Some things are better than older consoles but some other things are also a lot worse. JIT-ing shader bytecode is another problem that I don't think has been tackled yet (except maybe for Xbox emulation - which is still in its infancy and for a console using a very old GPU with no use of stuff like compute shaders).


The other interesting thing about older hardware is that each cart could embed special hardware that the NES could take advantage of. To play those games: that extra hardware has to be emulated as well.

So far as I know: this is unheard of with current gen consoles.

The most recent example I can think of is for a handheld console. The Pokemon Walker that was bundled with the newer Pokemon games for the Nintendo DS; which I believe has the IR hardware embedded in the cart itself.

So in addition to worrying about rather interesting use of the stock hardware, you also have to consider interesting use of _secondary_ hardware.

---

The latest batch of consoles [Xbox One, PS4] look to be x86 PCs with high-bandwidth memory; if that's the case, I'm hoping PC ports are more common, and perhaps we'll even see a virtualization based approach to running next gen games on standard PC hardware.


I don't know how common add-ons were in the NES era, but they were very common for the SNES (which was very similar to the NES power wise).

Games stopped embedding hardware when they went to discs. There is no way to put a parallel processor into a DVD.


Well, modern consoles _could_ still be extensible; but their hardware is already so general purpose that there's not much point.

Best you could do w/ current gen technolgy is bundle a dongle w/ the game, where the user plugs in some kind of co-processor through USB.

So far I haven't really seen anything like that -- the only USB dongles I've seen bundled w/ games are for games like RockBand and they're just RF receivers.

Aside from bandwidth concerns, and the poor sales of previous attempts (for e.g the SEGA's whole 32x/CD addon), there's nothing preventing a disc-based from having an external co-processor.


I hinted at the end what kind of technique I think might actually be useful:

  For example, one such technique is to identify a section of code, make some
  assumptions based on heuristics which allow for highly optimized native code
  generation, and then detect if those assumptions are broken. If the assumptions
  are broken, the generated native code is tossed, and emulation takes over.
  However, if the assumptions are upheld, the recompiled block of code will
  execute with blazing fast native speed.

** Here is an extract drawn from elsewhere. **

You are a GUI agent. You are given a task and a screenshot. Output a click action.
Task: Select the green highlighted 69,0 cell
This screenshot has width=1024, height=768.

You probably know it, but that approach is used everywhere, for example in JavaScript and ruby, where it is typically is impossible to prove much about your program (in some dark corner of the program, someone might redefine that function that appears to add one to a number, if the program is run on Thursdays)

I also have a minor, minor nitpick on the article: I think you should point out that those INY instructions, in general, are insufficient to increase 16-bit pointers. You have to check for wraparound, and increase the high byte if a value wraps to zero. Somebody must have checked (or hoped) that that didn't happen with these tables (developing with the long, safe form and replacing it by the short form before release is tricky, as shortening the code will move entry points)


While not completely static, some modern emulators do use dynamic recompilation (essentially JIT) instead, which gives you more information to work with and lets you generate more optimized code. You can always fall back to interpreted code as the author does in this article, too.